Certainly I would hope that if I ever found myself in a situation where my fellow citizens said that I must die, that is the kind of death I would want — whether the reason for that decision was my crime or my health.

Shake 'em up

Fred Barnes is always an intersting commentator, whether on TV or in his writing. Today he has a short column in the Wall Street Journal (paid subscription) talking about President Bush's recent spate of controversial appointments. Mr. Barnes believes that anyone who is surprised by these appointments simply has a basic lack of comprehension of what President Bush is all about — he sees these appointments as totally in characters...and as predictable. Some of his key points:

Anyone shocked by the nominations of Messrs. Wolfowitz and Bolton doesn't understand the president's approach to multilateral organizations. The conventional idea is that these organizations are wonderful, though perhaps flawed and infused with too much anti-American sentiment. And the chief task of U.S. representatives is to get along amicably, not buck the system and cause problems. This idea is popular in the press, the State Department bureaucracy and diplomatic circles, and with foreign-policy "experts." But not with Mr. Bush.

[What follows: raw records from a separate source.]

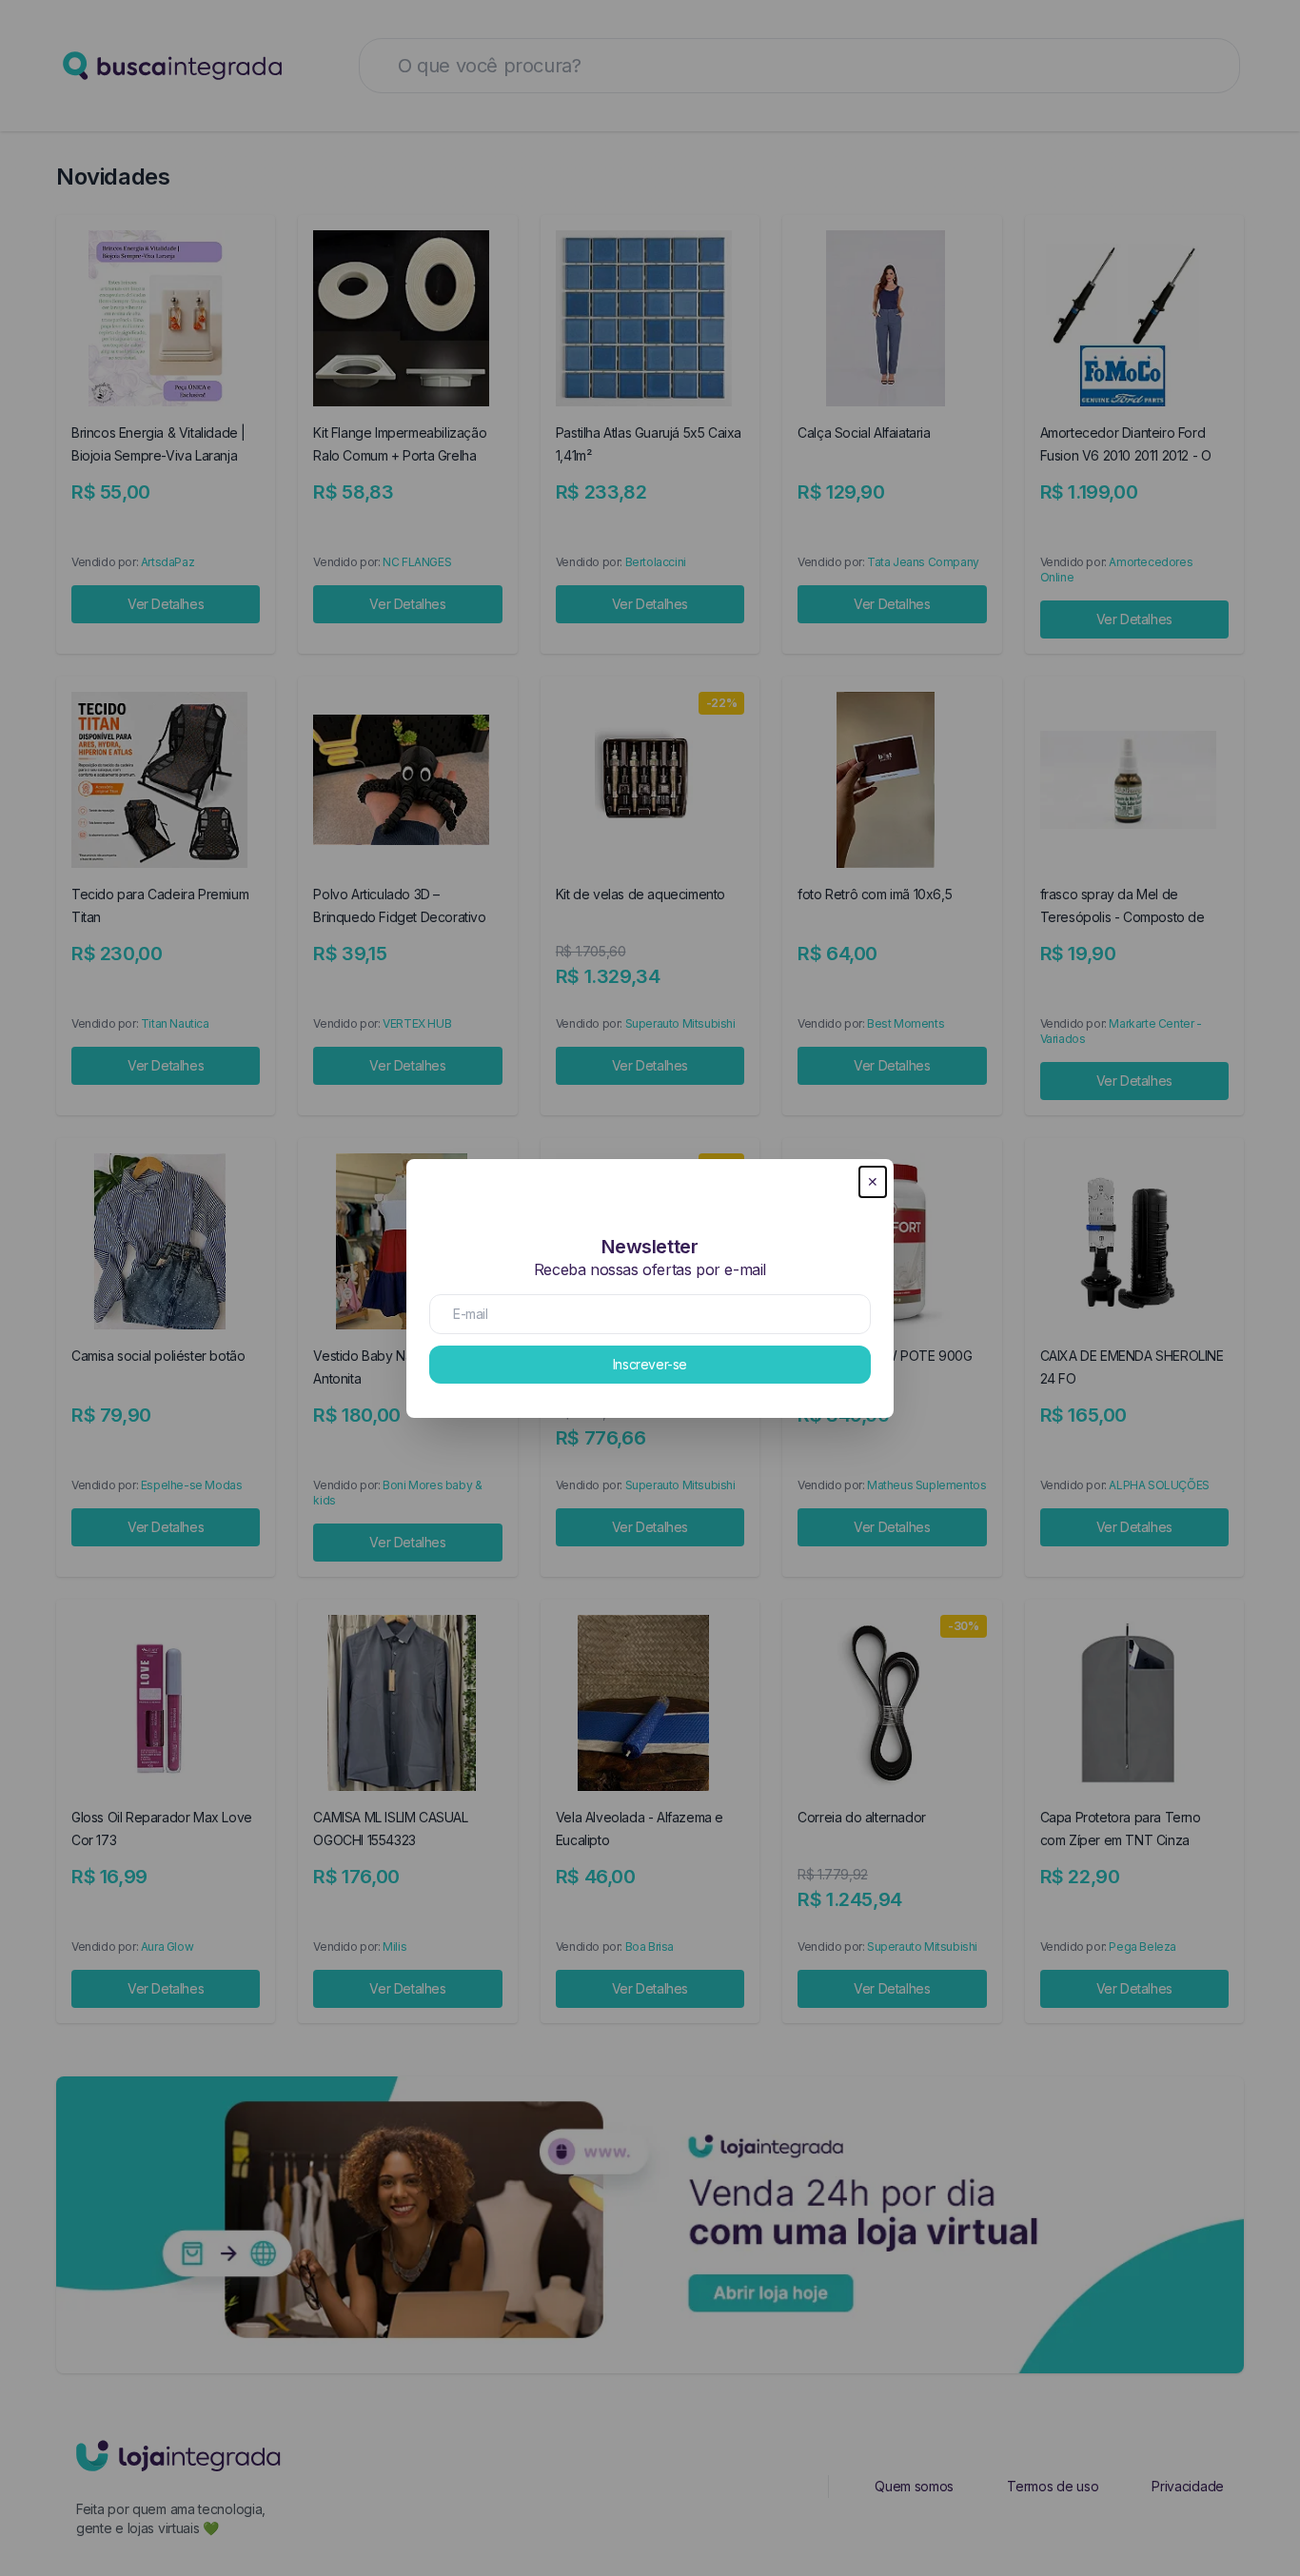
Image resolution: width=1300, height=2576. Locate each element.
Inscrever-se (650, 1364)
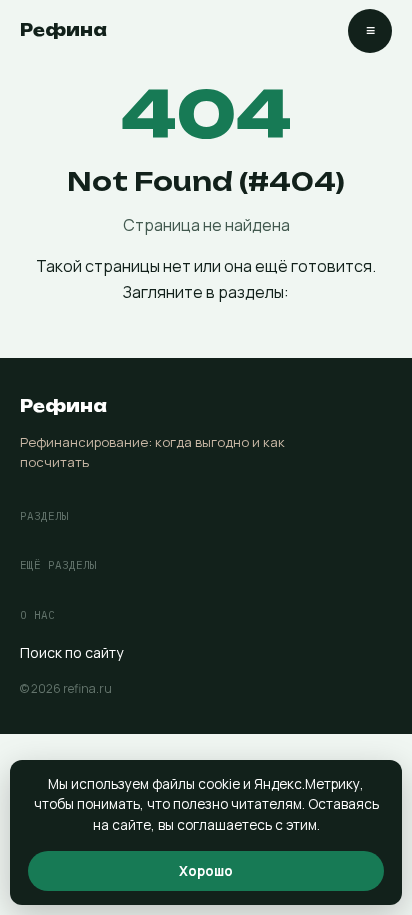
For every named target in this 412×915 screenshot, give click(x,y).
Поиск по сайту (71, 652)
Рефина (63, 30)
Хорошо (206, 871)
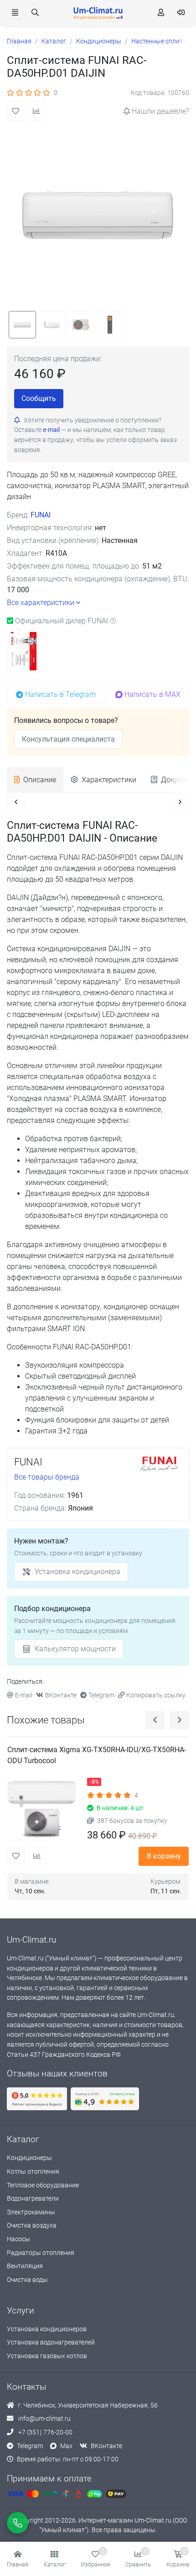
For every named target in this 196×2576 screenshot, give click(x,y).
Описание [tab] (39, 779)
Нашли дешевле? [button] (160, 111)
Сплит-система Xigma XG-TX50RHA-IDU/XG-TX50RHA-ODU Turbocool (96, 1755)
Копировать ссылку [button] (156, 1695)
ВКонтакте (61, 1695)
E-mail (23, 1695)
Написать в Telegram (60, 694)
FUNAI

The president's idea is simple: No more Mr. Nice Guy. He believes international organizations have failed largely and must be challenged and reformed. He was miffed when outgoing U.N. Ambassador John Danforth rushed to the defense of Kofi Annan in the midst of the Oil for Food scandal. Mr. Annan opposed the war in Iraq and even declared it illegal. More important, he's viewed by Mr. Bush as part of the problem at the U.N.
...
The nominations of Messrs. Bolton and Wolfowitz produced shock and awe around the world. Ms. Hughes's didn't. But what's significant is that all three have agendas that reflect the president's own world view. Or, put more precisely, their agendas stem from Mr. Bush's shake-up-the-world view.

Quote for the day

The grand aim of all science is to cover the greatest number of empirical facts by logical deduction from the smallest number of hypotheses or axioms.